29.07.2006


Theodor Ickler

Ein Morgen bei „Thalia“

Lug und Trug

Vor der Kasse ein Stapel neue Rechtschreib-Duden: „Verbindlich ab 1. August“. Schon gelogen.
Daneben ein Stapel des zweifach überholten Bertelsmann-Rechtschreibwörterbuchs von Lutz Götze, jetzt in Lizenz bei irgendeinem dieser Verlage, die fürs „Moderne Antiquariat“ produzieren. Auf dem Einband wird die Aktualität versichert, aber diese Versicherung ist im Laufe der Jahre schal geworden wie Hegels „Jetzt ist die Nacht“. Kostet trotzdem fast 10 Euro.
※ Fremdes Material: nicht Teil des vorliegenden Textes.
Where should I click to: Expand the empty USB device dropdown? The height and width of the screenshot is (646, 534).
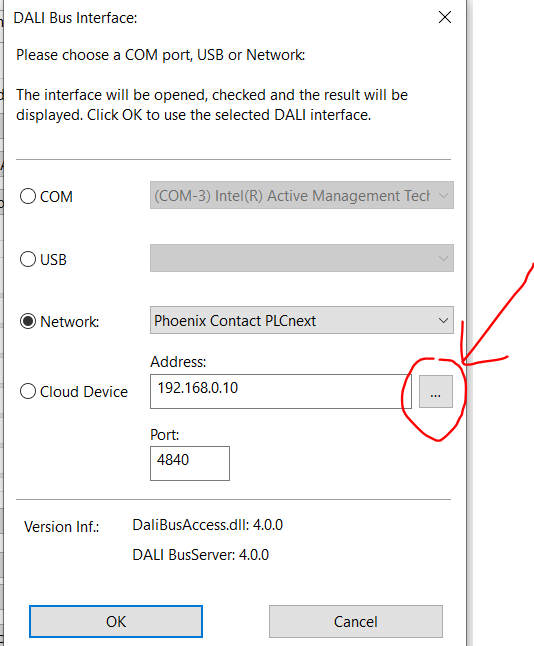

Auch eine Art Betrug. Dann eine französische Grammatik, in Lizenz von Falken Verlag/Random House, also auch wieder Bertelsmann, daher ist die „Verfielfältigung“ strafbar (Impressum).
Überall Martin Walsers neuer Roman, wenigstens in normaler deutscher Rechtschreibung, auch wenn der Rowohlt-Verlag bekanntgegeben hat, er versuche jeden seiner Autoren zu überreden, der Konvertierung seiner Texte in Neuschrieb (aber welchen?) zuzustimmen. In einer Anzeige in der heutigen Zeitung zitiert Rowohlt verschiedene Rezensenten, darunter Burkhard Müller von der Süddeutschen Zeitung – in klassischer Rechtschreibung. Müller lobt die „wunderbar schamlose Altherrenerotik“ und „obszöne Genialität“, Volker Weidermann findet den Roman „so schamlos und frei wie keinen Walser zuvor“; auch das ist lobend gemeint. Da kaufe ich mir doch lieber die wirklich sehr preiswerte Beethoven-CD mit Wilhelm Kempff, der laut Deutsche Grammophon 1896 in „Jüterborg“ geboren wurde. Und damit nichts wie nach Hause!